When they stumble upon the race, they’re taken prisoner by whip wielding soldiers, and learn of their hidden society. For survival, they keep mutant humanoid mole men as slaves to harvest mushrooms, which are their primary food source, apparently. Because they don’t require daylight, you see. It makes sense in this kind of science fiction, I guess. Living in a subterranean civilization subsequence floods that destroyed ancient Mesopotamia, they keep slave women, and sacrifice older citizens to the Magic Eye of Ishtar. Using their only weaknesses, the—uh–flashlight, the group of men seeks to break free one of their slaves, while also ending the rule on the mole men, as they begin to rebel against their masters.

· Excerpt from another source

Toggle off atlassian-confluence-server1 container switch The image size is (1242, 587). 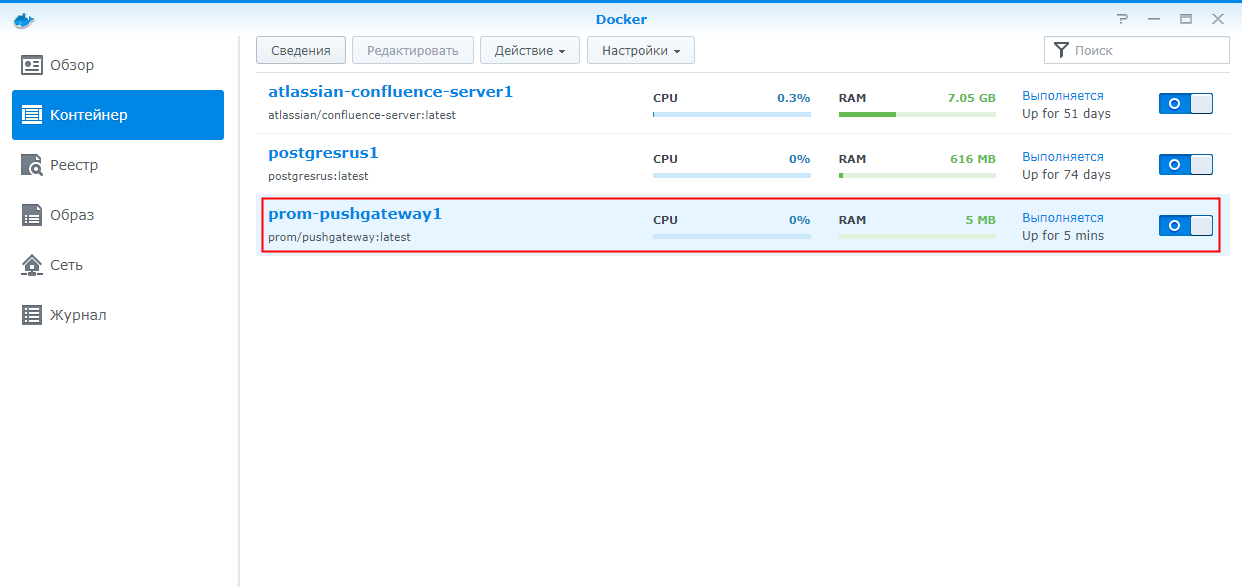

“The Mole People” really is a master class in wasting time to help expand the run time on the entire film. There’s a four minute prologue from Dr. Frank Baxter extolling the idea of discovering ancient civilizations, how some of the film’s ideas are plausible, and how the Earth is so big and mysterious. Next, there’s an opening credits sequence that also clocks in at four minutes. Pair that up with a lot of the padding within the movie itself, and there’s not a lot substance to be mined. We get an exciting four minute scene of the characters climbing down a steep cliff of rocks. They climb, and climb. There’s also the exciting close up of a character tying a knot! Buckle up, folks. Considering “The Mole People” is relatively regarded as a fifties science fiction cheese, the expectations are rock bottom, but there are at least some fascinating ideas here.
The whole concept of slavery in a society of white skinned people is genuinely glossed over most of the time, especially in the vein of Adad, a slave girl who isn’t an albino that is genuinely shunned by her people. There’s also the distractingly ridiculous relationship between the men and women in the film. Particularly once Adad befriends and romances Jon Agar’s Dr. Bentley. Their relationship is built around him “teaching” her things in a child like tone, but none of the big dramatic tension and defeating the civilization matter once the laughable final scene proves to be literally all for nothing. Appreciated as a bit of cheap science fiction, “The Mole People” fulfills the appetite; it’s silly, filled with plot holes, and objectifies its female characters more than the actual mole men.
Featured in the Blu-Ray there’s an audio commentary with film historians and authors Tom Weaver and David Schecter who discuss the creation of the film, and its cult appeal. There’s the eighteen minute “Mushrooms and Madmen: The Making of THE MOLE PEOPLE,” by the authors, both of whom discuss Universal during this era, the cheap sci-fi films, and quotations of the film. There’s the original theatrical trailer, and a still gallery, a gallery with lobby cards and various posters. Finally there’s the complete, uncut “Mystery Science Theater 3000” episode where they riff on “The Mole People.” It’s one of their all time funniest episodes, and one of the earliest of the series that I can ever recall seeing.